Und oft befand ich mich sogar in gefährlichen Situationen: Einmal musste ich etwa aufgrund einer Wegweisung zu einer Familie gehen. Der Vater ist gewalttätig geworden, Nachbarn haben die Polizei gerufen. Wenn das passiert, sollten immer zwei Personen die Familie besuchen, aber es gibt eben oft zu wenige SozialarbeiterInnen und so wurde von mir verlangt, dass ich alleine hingehe. Ich habe dann aber darauf bestanden, dass jemand von den KollegInnen mitkommt. Und tatsächlich war der Familienvater zu Hause, obwohl er nicht dort sein hätte dürfen. Jeder kann sich ausmalen, was passieren kann, wenn ein gewalttätiger Mann die Nerven verliert.

 

Zu wenig Zeit um Familiensituation richtig verstehen zu können

Die Probleme innerhalb von Familien können sehr komplex sein. Und deshalb braucht es Zeit, um zu verstehen, wie die Lage ist und vor allem – wie man am besten helfen kann. Doch oft siehst du nur eine Momentaufnahme und alle verhalten sich unauffällig, da sie eben wollen, dass du so schnell wie möglich wieder gehst und sie in Ruhe lässt. Einmal war ich bei einer Familie, da stand der Großvater im Verdacht, gewalttätig gegenüber dem Enkelkind zu sein. Beim Besuch hatte ich auch das Gefühl, dass etwas nicht stimmt, aber oft fehlen die Beweise für so schlimme Taten. Und es kommt nicht selten vor, dass Kinder, die missbraucht werden, sich für ihre Täter einsetzen – denn sie haben trotz allem eine Beziehung zu diesem Menschen aufgebaut und du bist eine Fremde für sie. Da sind dir dann die Hände gebunden.
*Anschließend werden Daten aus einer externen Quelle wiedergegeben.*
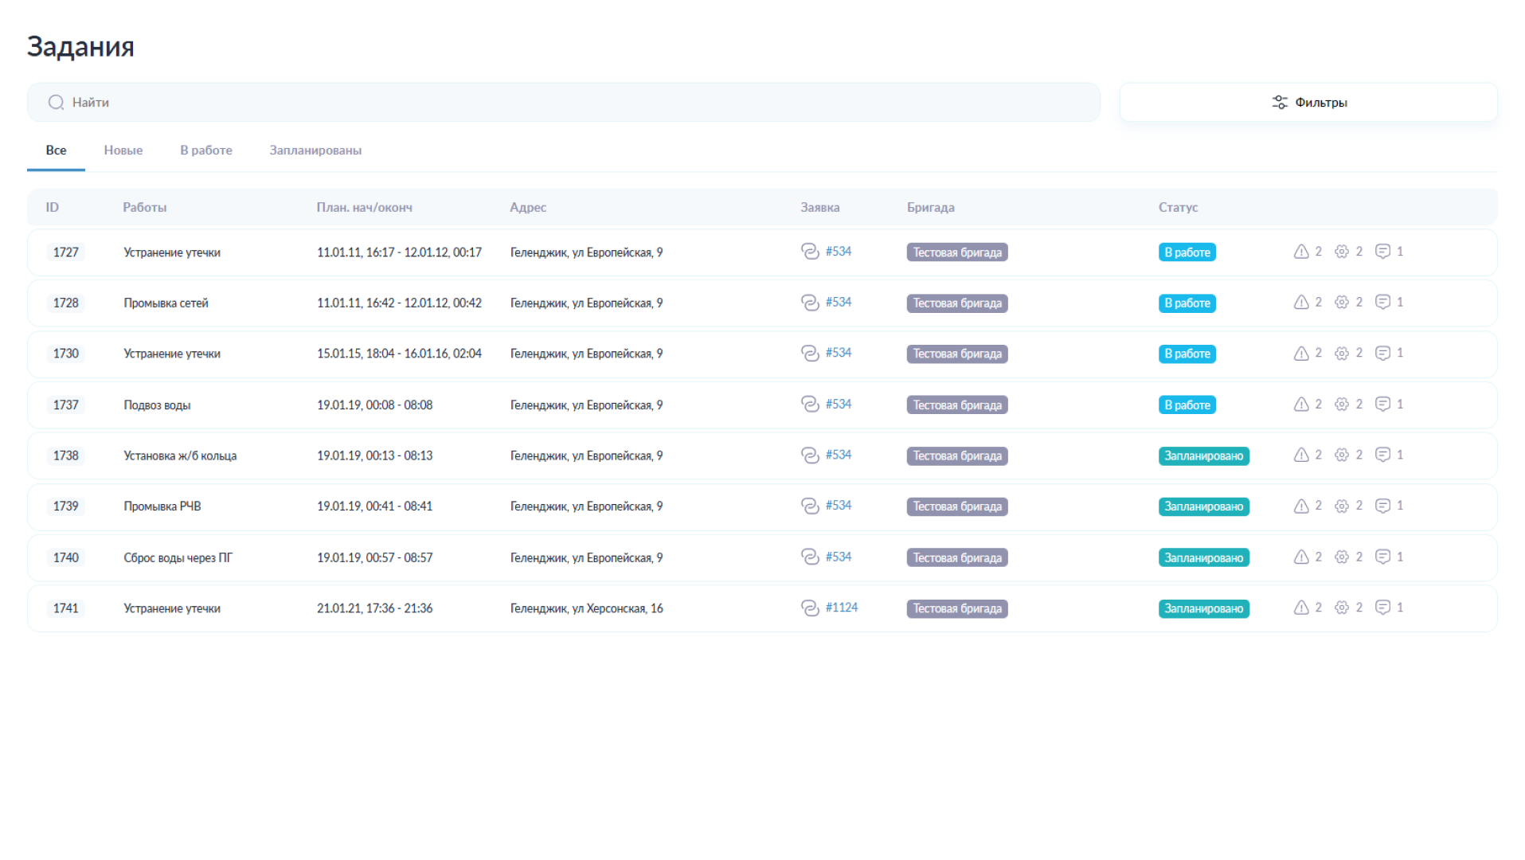The height and width of the screenshot is (860, 1525).
Task: Open the Запланированы tab
Action: [315, 151]

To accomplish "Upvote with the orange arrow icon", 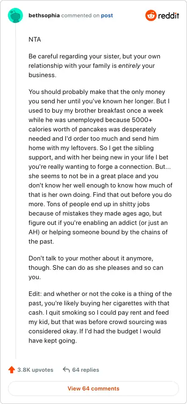I will click(12, 370).
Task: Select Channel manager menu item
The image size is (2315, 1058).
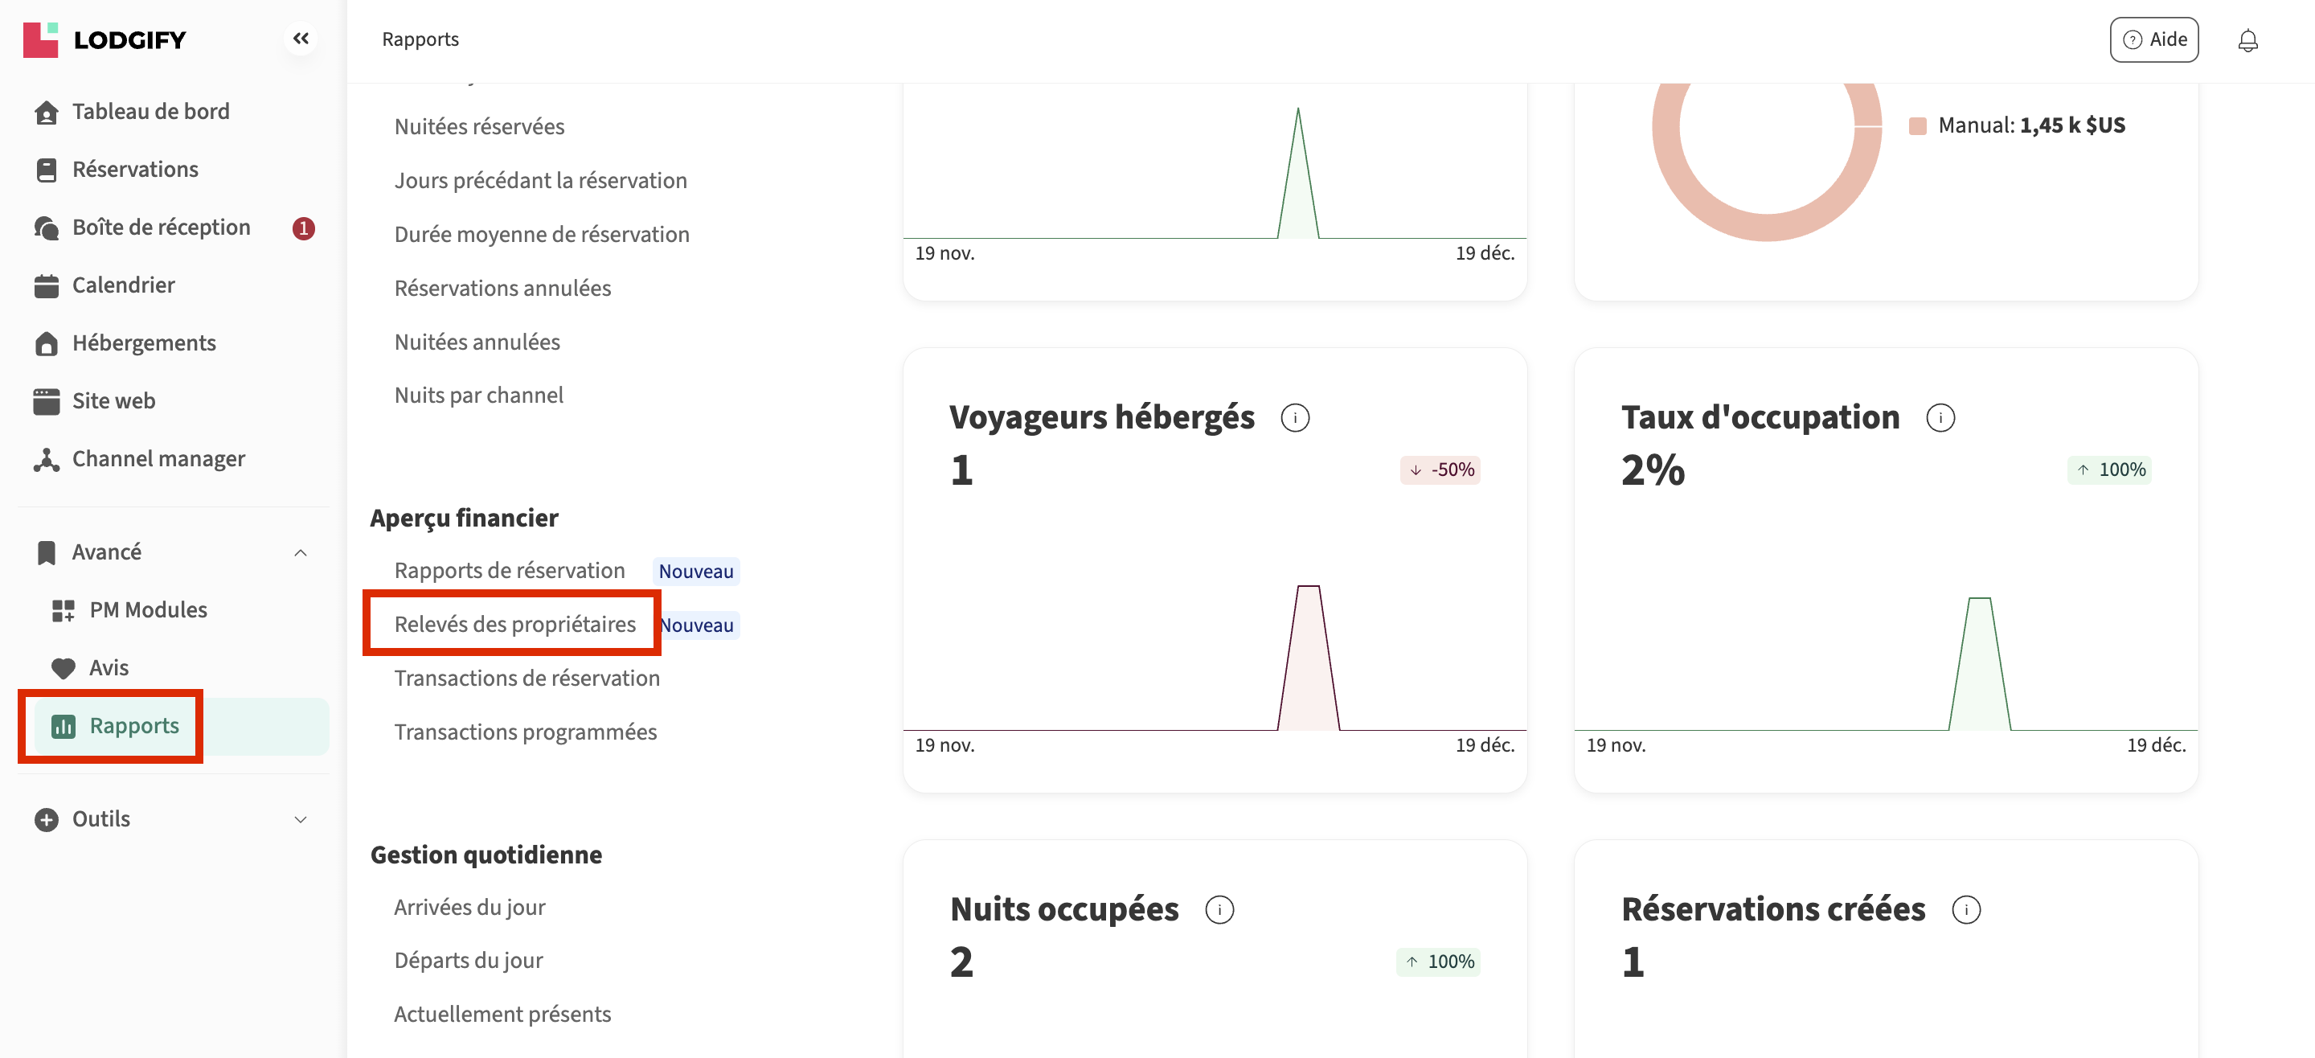Action: 158,458
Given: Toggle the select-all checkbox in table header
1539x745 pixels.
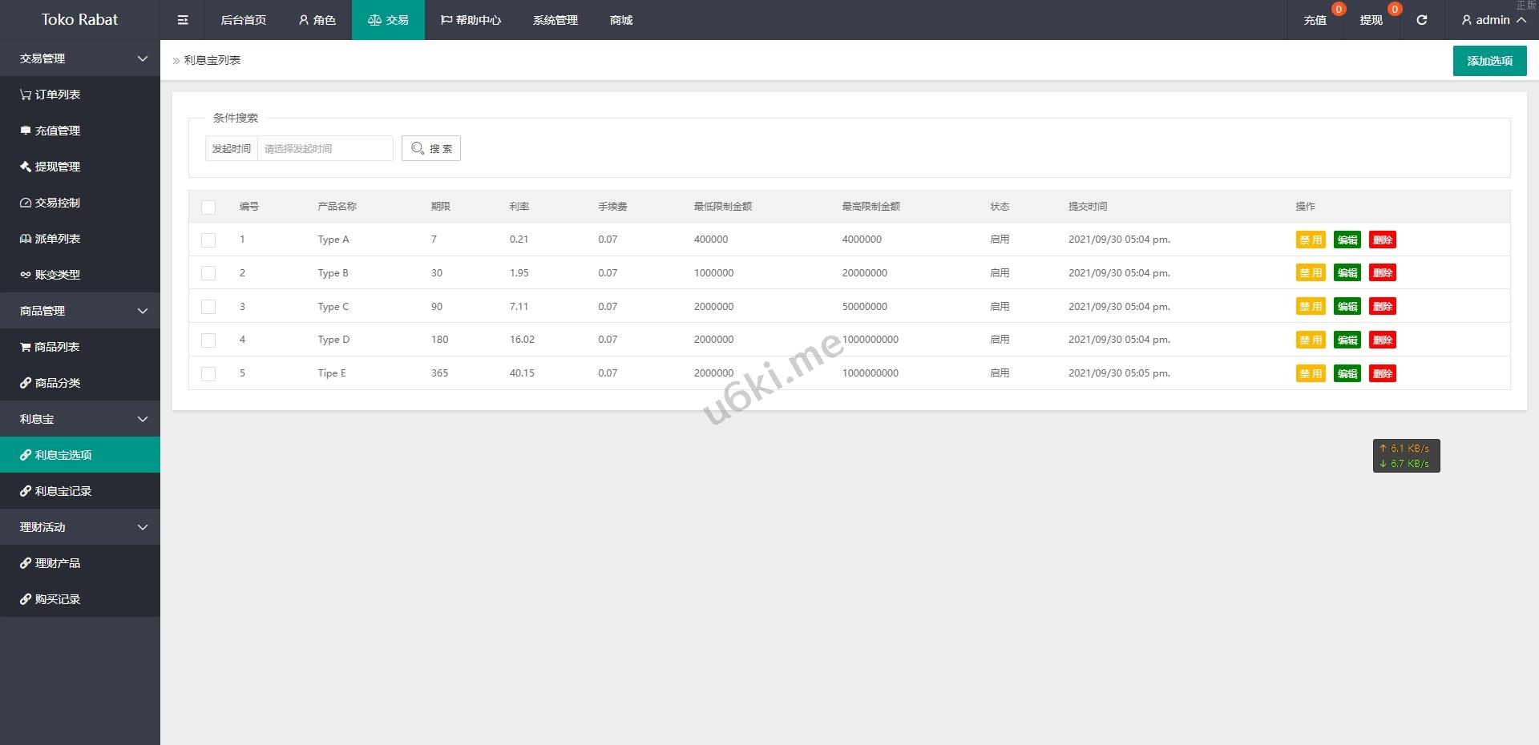Looking at the screenshot, I should (x=208, y=207).
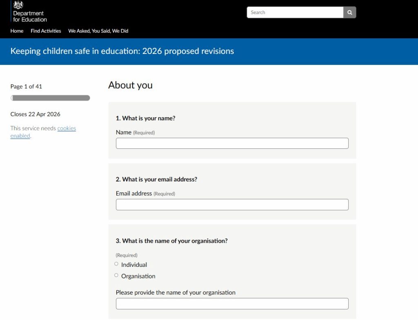Open We Asked, You Said, We Did
The width and height of the screenshot is (418, 320).
(98, 31)
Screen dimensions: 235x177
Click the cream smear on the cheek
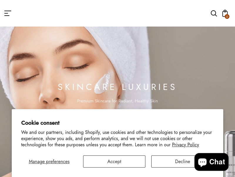click(x=103, y=82)
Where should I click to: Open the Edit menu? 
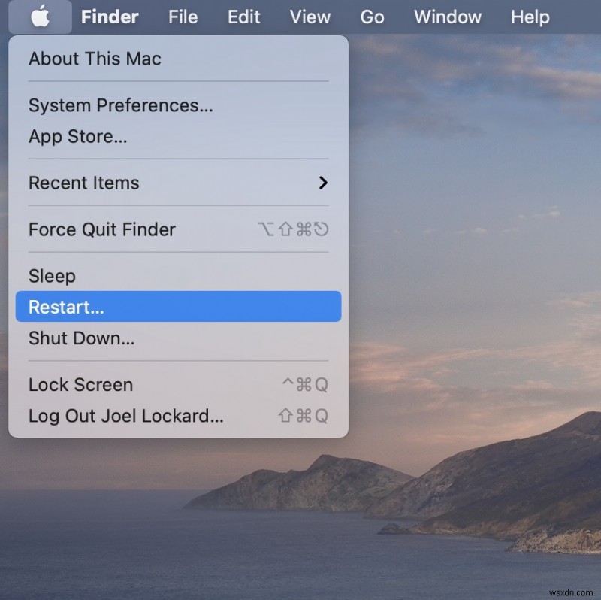pos(243,17)
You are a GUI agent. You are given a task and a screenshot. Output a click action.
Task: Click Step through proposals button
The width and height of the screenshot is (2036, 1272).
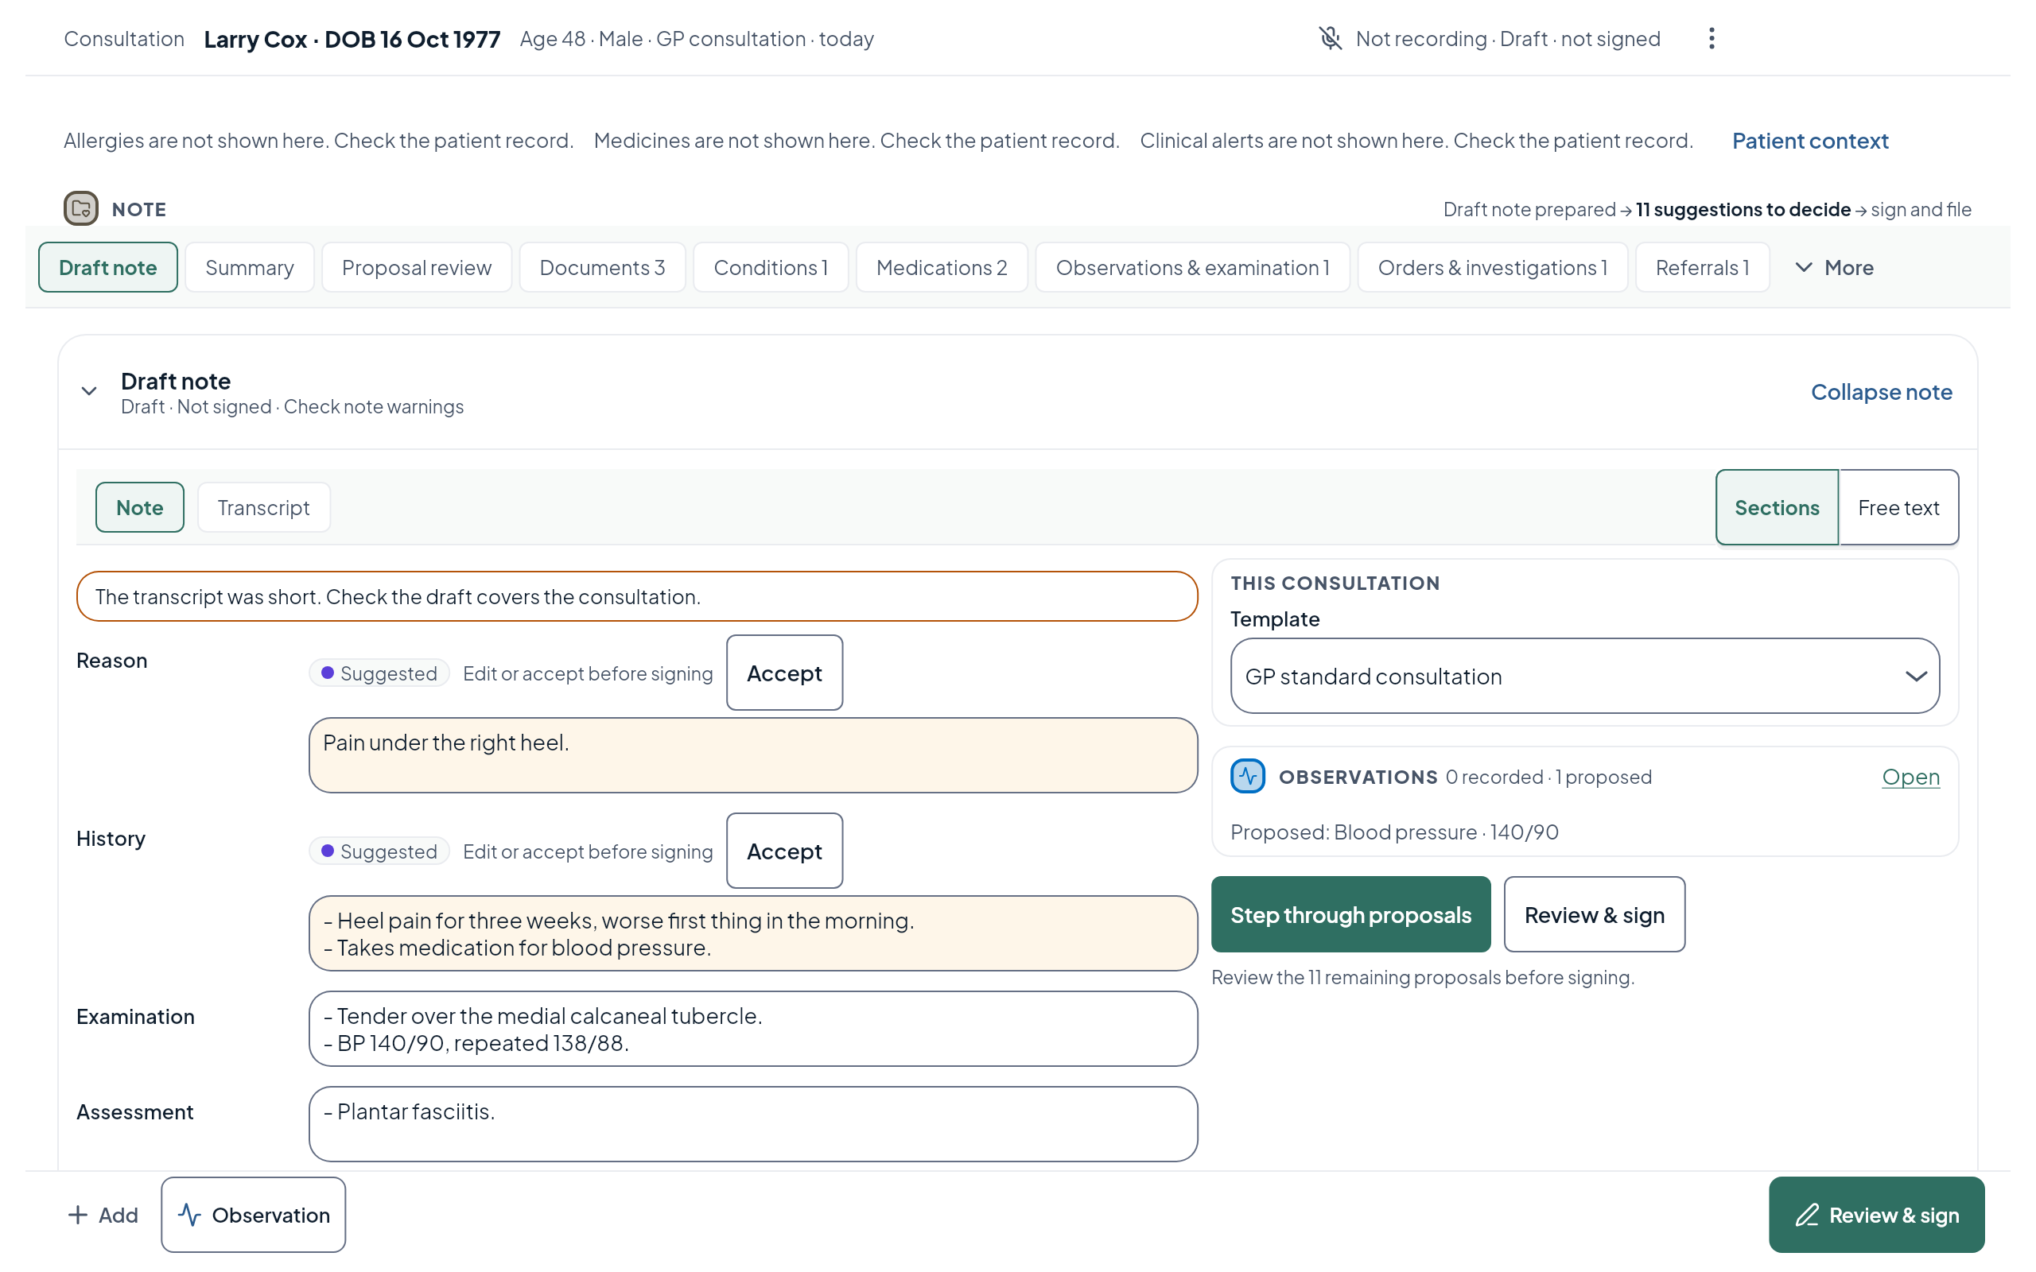coord(1350,914)
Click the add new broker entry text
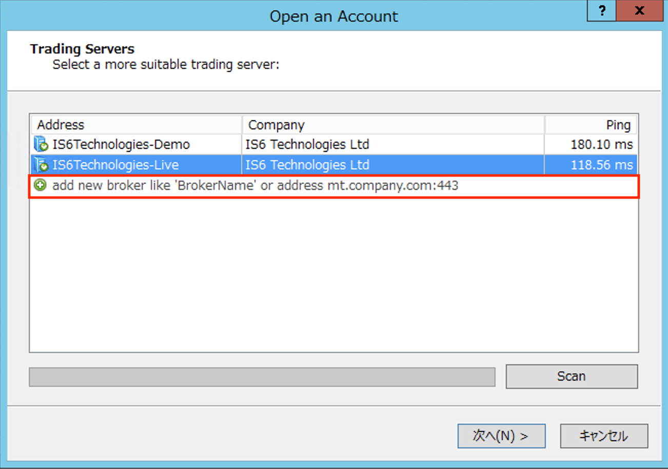The image size is (668, 469). (x=255, y=186)
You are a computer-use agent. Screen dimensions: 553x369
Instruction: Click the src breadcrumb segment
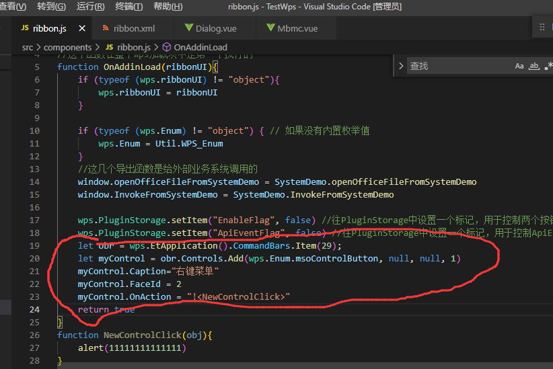27,48
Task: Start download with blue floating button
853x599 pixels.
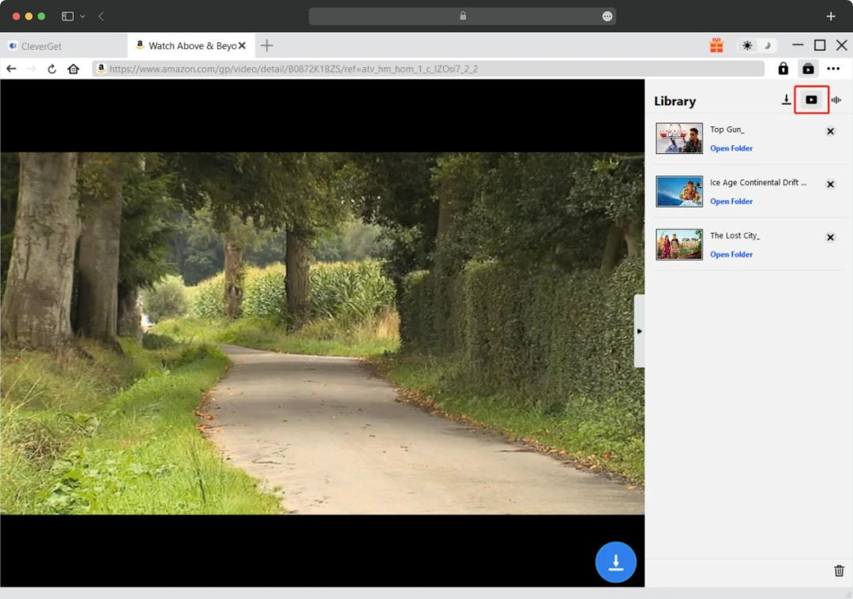Action: point(615,562)
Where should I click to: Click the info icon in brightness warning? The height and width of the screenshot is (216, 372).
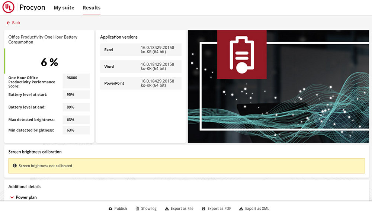point(15,166)
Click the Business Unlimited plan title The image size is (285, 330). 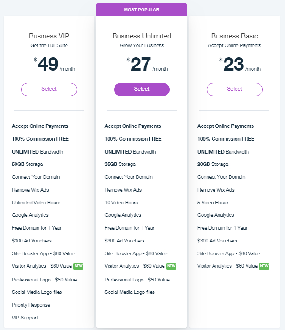(x=142, y=36)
Zu wenig Zeit, zu wenig Ressourcen

Ich bin oft mit einem schlechten Gefühl nach Hause gegangen und habe mich gefragt, ob ich das richtige getan habe. Denn schließlich geht es hier um das Leben von Kindern. Ich musste wirklich verantwortungsvolle und schicksalhafte Entscheidungen treffen und das oft in kürzester Zeit. Die Ressourcen waren einfach immer knapp. Natürlich auch was Therapieeinheiten oder andere Unterstützungsangebote für Familien betrifft, die dringend Hilfe brauchen.

 

Dem Burnout nahe und Job hingeschmissen

Ich habe den Job nur ein paar Jahre gemacht, dann habe ich hingeschmissen. Hätte ich es nicht getan, so hätte ich bestimmt ein Burnout entwickelt – wie einige KollegInnen damals. Heute arbeite ich in einer Einrichtung für obdachlose Menschen. Ich denke aber noch immer oft an meine Zeit beim Jugendamt. Ich bekomme die hohe Fluktuation mit und mir tun die jungen SozialarbeiterInnen leid, die diesen schweren Job machen müssen und wie ich damals nun völlig überfordert damit sind.

Ich betreue viele obdachlose KlientInnen, bei denen oft seit der Kindheit viel schiefgelaufen ist. Und da denke ich mir, ob es in ihrem Leben nicht besser laufen hätte können, wenn das Jugendamt rechtzeitig und richtig reagiert hätte.

 

Könnte viel Leid verhindert werden

Und seit meiner Zeit hat sich bestimmt noch einiges verschlechtert. So wurde zum Beispiel die Dokumentation mit den Jahren immer aufwendiger, da bleibt dann noch weniger Zeit für die Familien. Und die Corona-Krise wird zu noch mehr Konflikten in Familien führen. Kinder werden in diesem Land schlecht geschützt. Es könnte so viel Leid verhindert werden, wenn die Jugendämter nicht schon seit Jahren kaputt gespart werden würden.